━━ RECORDS PROVIDED

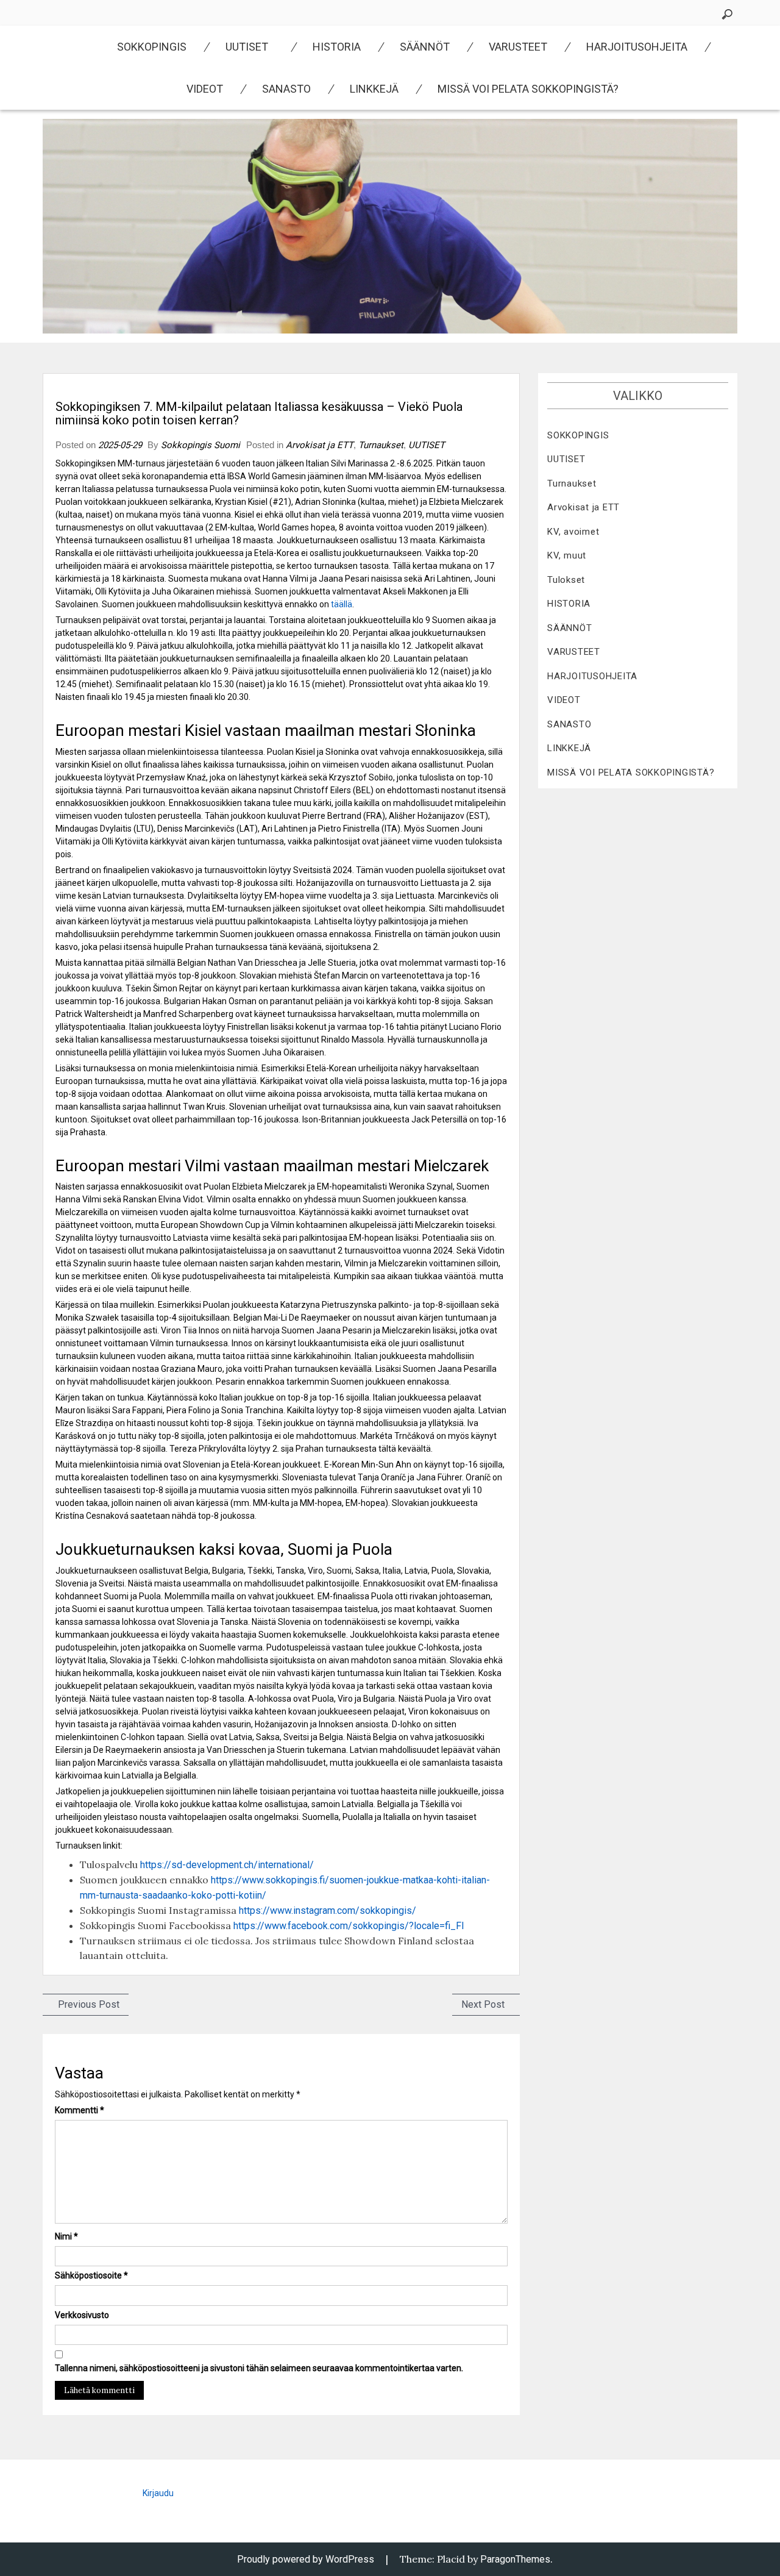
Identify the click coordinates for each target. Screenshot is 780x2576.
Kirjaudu (158, 2493)
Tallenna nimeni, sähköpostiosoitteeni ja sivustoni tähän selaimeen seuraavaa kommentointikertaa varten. (259, 2368)
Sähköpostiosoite (91, 2275)
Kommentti (79, 2110)
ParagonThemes (515, 2559)
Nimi (66, 2236)
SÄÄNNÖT (425, 46)
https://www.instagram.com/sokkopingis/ (327, 1910)
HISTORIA (337, 46)
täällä (341, 604)
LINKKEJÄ (374, 88)
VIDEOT (204, 88)
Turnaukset (380, 445)
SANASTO (286, 88)
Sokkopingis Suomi (200, 445)
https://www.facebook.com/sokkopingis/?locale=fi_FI (348, 1926)
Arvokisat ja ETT (319, 445)
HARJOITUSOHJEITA (636, 46)
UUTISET (246, 46)
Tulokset (566, 579)
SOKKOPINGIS (151, 46)
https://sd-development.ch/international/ (227, 1865)
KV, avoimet (573, 531)
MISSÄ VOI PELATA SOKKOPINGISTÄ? (528, 88)
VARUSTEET (518, 46)
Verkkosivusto (82, 2315)
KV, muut (566, 555)
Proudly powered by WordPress (305, 2559)
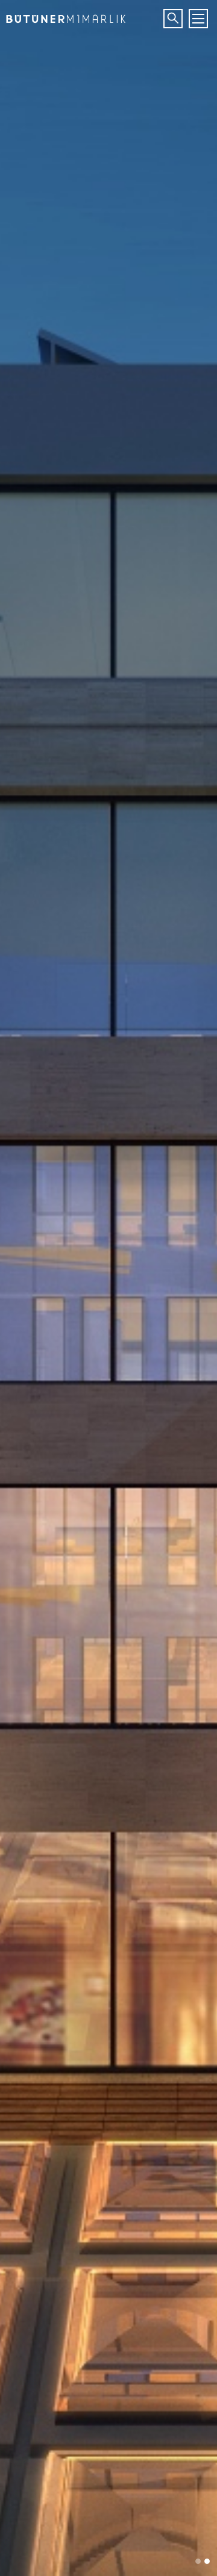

━━━━

▸ **INSTRUCTIONS FOR THE TASK**:
Repeat the lines above, starting at the first and stopping after the line that holds "Tulokset (566, 579)", with the pictures left out.

▸ **RESPONSE TO THE EXERCISE**:
Identify the click coordinates for each target. Screenshot is 780x2576.
Kirjaudu (158, 2493)
Tallenna nimeni, sähköpostiosoitteeni ja sivustoni tähän selaimeen seuraavaa kommentointikertaa varten. (259, 2368)
Sähköpostiosoite (91, 2275)
Kommentti (79, 2110)
ParagonThemes (515, 2559)
Nimi (66, 2236)
SÄÄNNÖT (425, 46)
https://www.instagram.com/sokkopingis/ (327, 1910)
HISTORIA (337, 46)
täällä (341, 604)
LINKKEJÄ (374, 88)
VIDEOT (204, 88)
Turnaukset (380, 445)
SANASTO (286, 88)
Sokkopingis Suomi (200, 445)
https://www.facebook.com/sokkopingis/?locale=fi_FI (348, 1926)
Arvokisat ja ETT (319, 445)
HARJOITUSOHJEITA (636, 46)
UUTISET (246, 46)
Tulokset (566, 579)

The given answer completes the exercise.